Por: Luis Mesalles 30 abril, 2016

El vaso se puede ver medio lleno o medio vacío. Así sucede con el problema fiscal. Cada uno tiene una visión de cuál es la causa del problema y, por ende, de cómo resolverlo.

Hay quienes tienen la visión de que el problema fiscal proviene de una falta de ingresos para el Gobierno, que la carga tributaria del país es baja e insuficiente para las necesidades del Estado y, además, que existe un alto grado de evasión y elusión de impuestos.

Bajo esta visión, la manera de reducir el déficit fiscal es aumentar considerablemente la carga impositiva, tanto mediante una fuerte lucha contra la evasión y elusión fiscal, como con la creación de nuevos impuestos que recaigan sobre los más ricos.

La visión de otros es que el problema fiscal proviene de un exceso de gastos de parte del gobierno, que este es sumamente ineficiente, que desperdicia muchos recursos, que existe gran cantidad de gastos que no tienen sentido, mucha duplicidad de funciones y grandes beneficios para los empleados públicos. Además, piensan que, dado el enmarañamiento del Estado, existe un alto grado de corrupción, que lo vuelve poco eficiente.

De acuerdo con esta visión, el problema se resuelve mediante un ordenamiento del Estado costarricense, donde se busque una mayor eficiencia en el uso de recursos, se reduzcan los desperdicios y las duplicidades, se controle la corrupción y se racionalicen los beneficios de los funcionarios para que no sigan creciendo más que la capacidad productiva del país.

Lo que está claro es que, entre más tiempo pase sin que se reduzca el déficit, más efectos negativos habrá sobre la economía. Quienes nos inclinamos por la segunda visión –creemos que el vaso ya está muy lleno– no podemos negar que existen grandes problemas en nuestro obsoleto sistema tributario. Su complejidad permite un alto grado de evasión, elusión y contrabando. La informalidad y las exoneraciones hacen que la carga tributaria esté mal repartida entre los ciudadanos. Eso hay que resolverlo.

Quienes se inclinan por la primera visión, que ven el vaso medio vacío, no pueden negar que el nivel y la calidad del gasto público necesitan una revisión exhaustiva. Los sistemas de remuneración y de pensiones no guardan ninguna relación ni con la calidad del servicio que brindan los funcionarios ni con la capacidad de pago del país. Eso hay que resolverlo.
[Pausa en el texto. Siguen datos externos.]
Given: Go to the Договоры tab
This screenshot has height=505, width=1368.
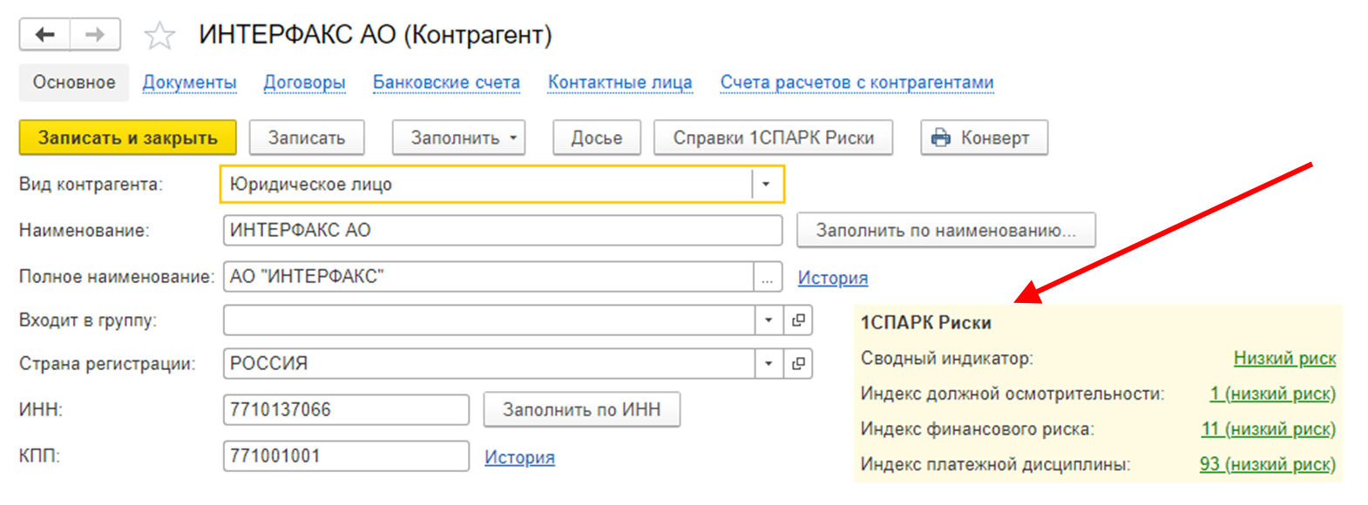Looking at the screenshot, I should (304, 83).
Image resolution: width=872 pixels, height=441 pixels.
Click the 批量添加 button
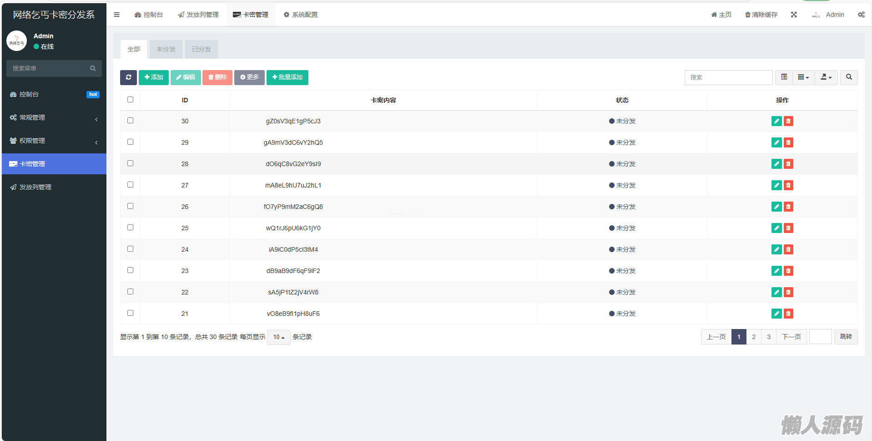[x=287, y=77]
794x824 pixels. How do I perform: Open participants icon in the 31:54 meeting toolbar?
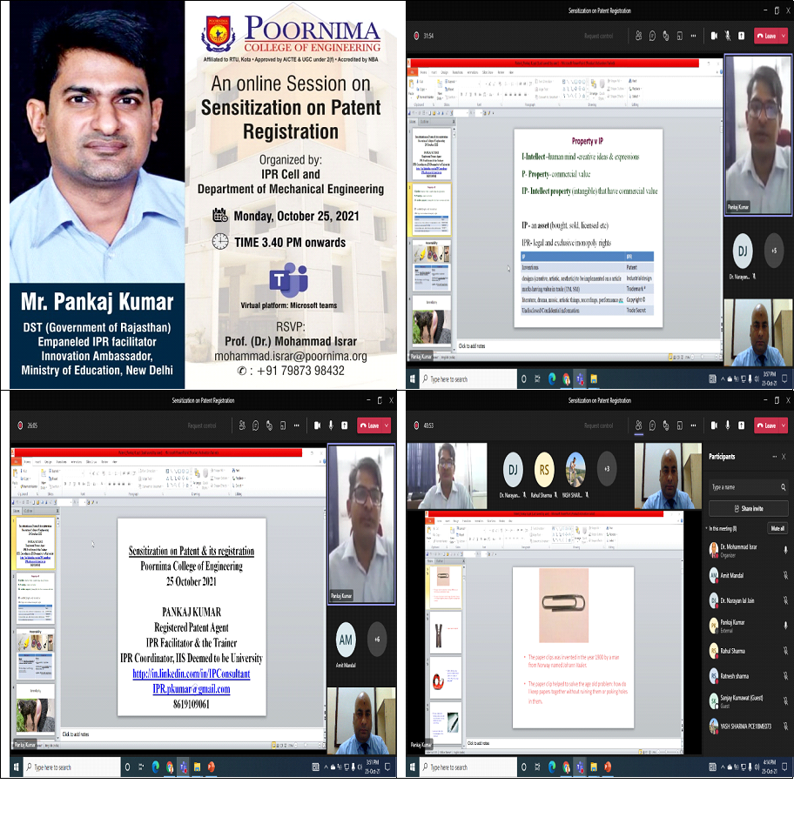coord(638,36)
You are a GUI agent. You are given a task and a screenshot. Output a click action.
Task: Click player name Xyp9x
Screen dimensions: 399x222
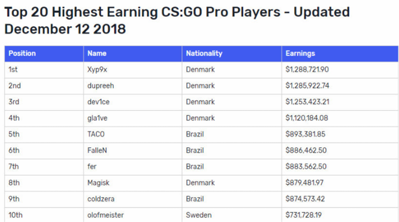click(x=97, y=69)
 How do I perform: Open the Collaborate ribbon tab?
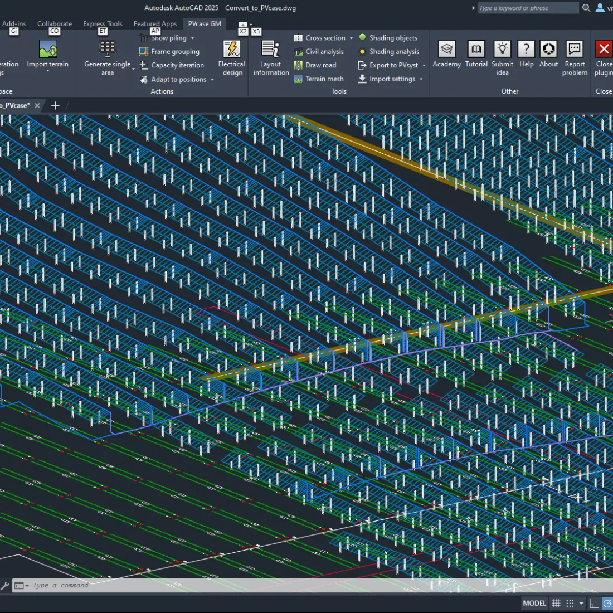55,24
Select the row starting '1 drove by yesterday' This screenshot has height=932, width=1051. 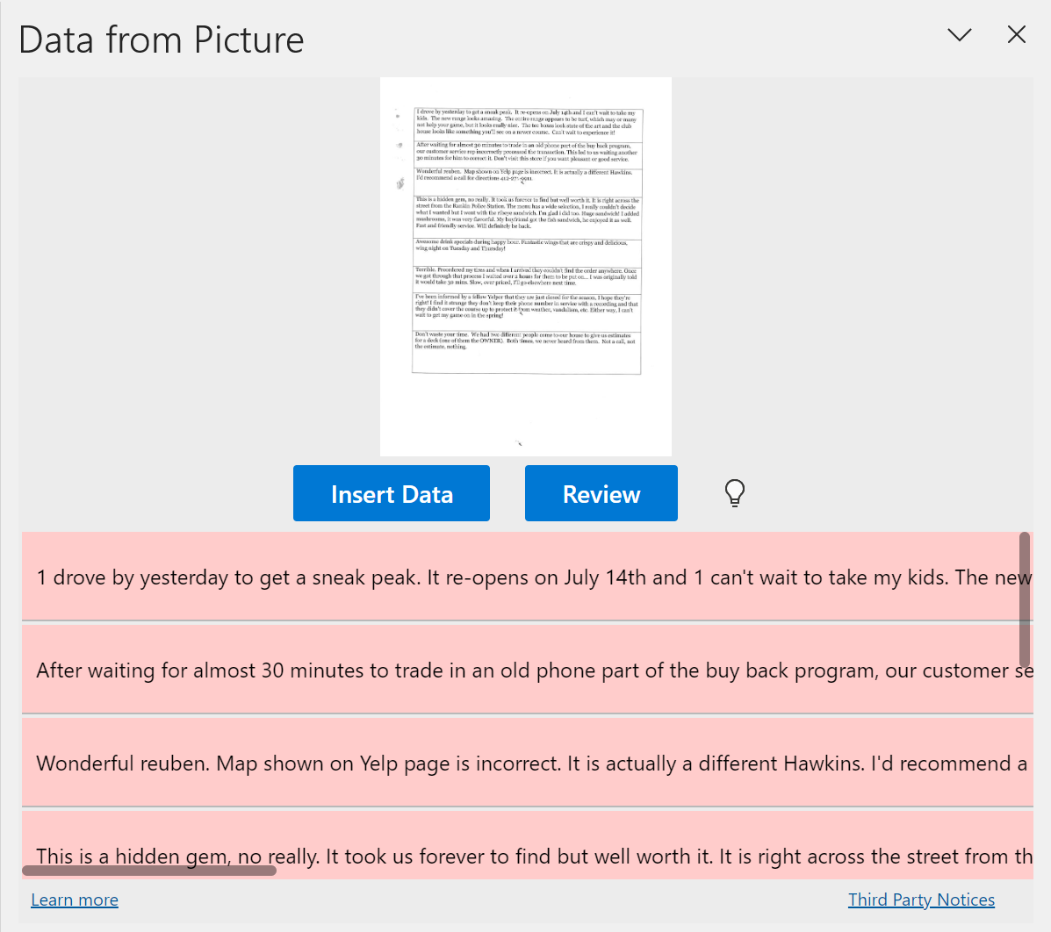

De nada vale tratar de llenar más el vaso cuando este tiene un gran hueco en el fondo que lo vuelve a vaciar.

Luis Mesalles obtuvo su doctorado y maestría de Economía en The Ohio State University y su bachillerato en Economía en la Universidad de Costa Rica. Actualmente, es socio consultor de Ecoanálisis y gerente de La Yema Dorada. Participa en varias juntas directivas. Anteriormente, fue vicepresidente de la Junta Directiva del Banco Central de Costa Rica, presidente de Academia de Centroamérica, profesor en la Universidad de Costa Rica y en la Universidad Stvdium Generale.